*From Eternity to Here*

The author is Sean Carroll and the subtitle is The Quest for the Ultimate Theory of Time.  This book-to-appear offers a very good summary of the paradoxes of time.  The new contribution (new to me, at least) is to offer an integrated discussion of the multiverse, the law of entropy, de Sitter space, and the foundations of the so-called "arrow of time."

Carroll argues that the invocation of baby universes clears up a lot of apparent puzzles:

The prospect of baby universes makes all the difference in the world to the question of the arrow of time.  Remember the basic dilemma: The most natural universe to live in is de Sitter space, empty space with a positive vacuum energy…most observers will find themselves alone in the universe, having arisen as random arrangements of molecules out of the surrounding high-entropy gas of particles…

Baby universes change this picture in a crucial way.  Now it's no longer true that the only thing that can happen is a thermal fluctuation away from equilibrium and then back again.  A baby universe is a kind of fluctuation, but it's one that never comes back — it grows and cools off, but it doesn't rejoin the original spacetime.

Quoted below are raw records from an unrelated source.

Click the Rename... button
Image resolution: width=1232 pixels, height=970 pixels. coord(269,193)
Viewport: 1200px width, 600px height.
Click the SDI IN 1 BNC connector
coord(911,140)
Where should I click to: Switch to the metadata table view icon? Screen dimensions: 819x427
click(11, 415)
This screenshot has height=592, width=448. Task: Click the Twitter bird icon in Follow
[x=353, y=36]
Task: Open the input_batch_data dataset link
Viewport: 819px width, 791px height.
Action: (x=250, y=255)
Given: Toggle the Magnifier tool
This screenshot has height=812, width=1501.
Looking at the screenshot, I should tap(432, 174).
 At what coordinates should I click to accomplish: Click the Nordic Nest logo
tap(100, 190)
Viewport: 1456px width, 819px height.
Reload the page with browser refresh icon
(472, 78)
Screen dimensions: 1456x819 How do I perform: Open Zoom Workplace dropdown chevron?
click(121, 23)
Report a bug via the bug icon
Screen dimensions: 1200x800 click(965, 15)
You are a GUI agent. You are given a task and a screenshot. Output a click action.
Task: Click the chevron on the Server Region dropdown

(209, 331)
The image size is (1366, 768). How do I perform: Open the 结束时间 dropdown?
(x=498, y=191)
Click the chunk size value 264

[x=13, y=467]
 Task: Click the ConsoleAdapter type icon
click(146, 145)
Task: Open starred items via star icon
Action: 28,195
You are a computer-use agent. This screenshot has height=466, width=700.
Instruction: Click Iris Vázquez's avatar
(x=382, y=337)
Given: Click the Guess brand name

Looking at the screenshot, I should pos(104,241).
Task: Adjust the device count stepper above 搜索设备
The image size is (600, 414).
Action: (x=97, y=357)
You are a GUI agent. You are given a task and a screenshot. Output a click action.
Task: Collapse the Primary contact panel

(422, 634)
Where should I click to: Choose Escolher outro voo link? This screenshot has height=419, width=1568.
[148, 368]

What we've done is given the universe a way that it can increase its entropy without limit.

…[pages later]  In this scenario, the multiverse on ultra-large scales is symmetric about the middle moment, statistically, at least, the far future and the far past are indistinguishable…[yet] The moment of "lowest" entropy is not actually a moment of "low" entropy.  That middle moment was not finely tuned to some special very-low-entropy initial condition, as in typical bouncing models.  It was as high as we could get, for a single connected universe in the presence of a positive vacuum energy.  That's the trick: allowing entropy to continue to rise in both directions of time, even though it started out large to begin with.  There isn't any state we could possibly have chosen that would have prevented this kind of evolution from happening.  An arrow of time is inevitable.

Is it all true?  Beats me.  But if you read this book you will come away more hopeful about the prospects of a relatively simple "theory of everything."